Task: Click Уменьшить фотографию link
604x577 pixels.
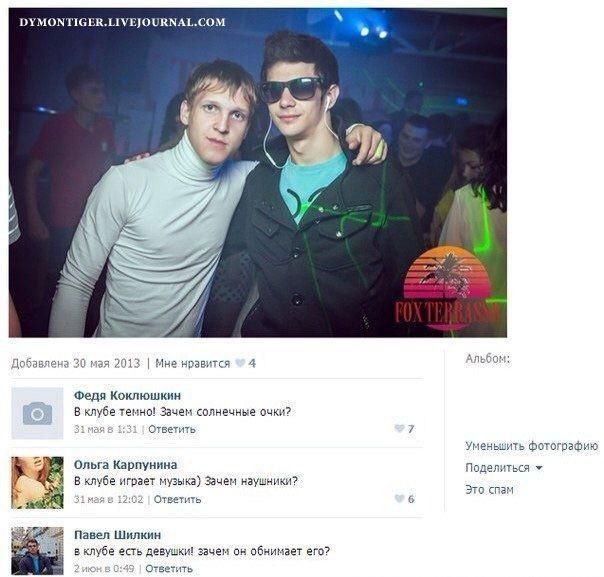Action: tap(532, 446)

------------------------------------------------------------

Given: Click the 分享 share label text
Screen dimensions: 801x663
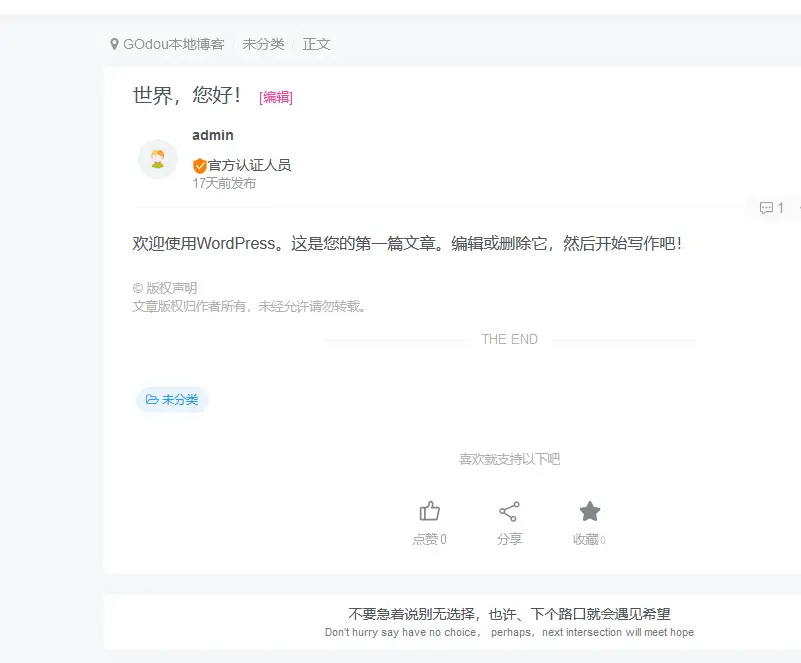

------------------------------------------------------------

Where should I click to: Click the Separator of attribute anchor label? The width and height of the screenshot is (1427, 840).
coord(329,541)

------------------------------------------------------------

EXERCISE DESCRIPTION → From the records above, transcribe exactly the run of lines that opens with the line holding "Given: Click the 分享 share label text" and closes with the line holding "Screen dimensions: 801x663", both included.

RESULT BELOW →
Given: Click the 分享 share label text
Screen dimensions: 801x663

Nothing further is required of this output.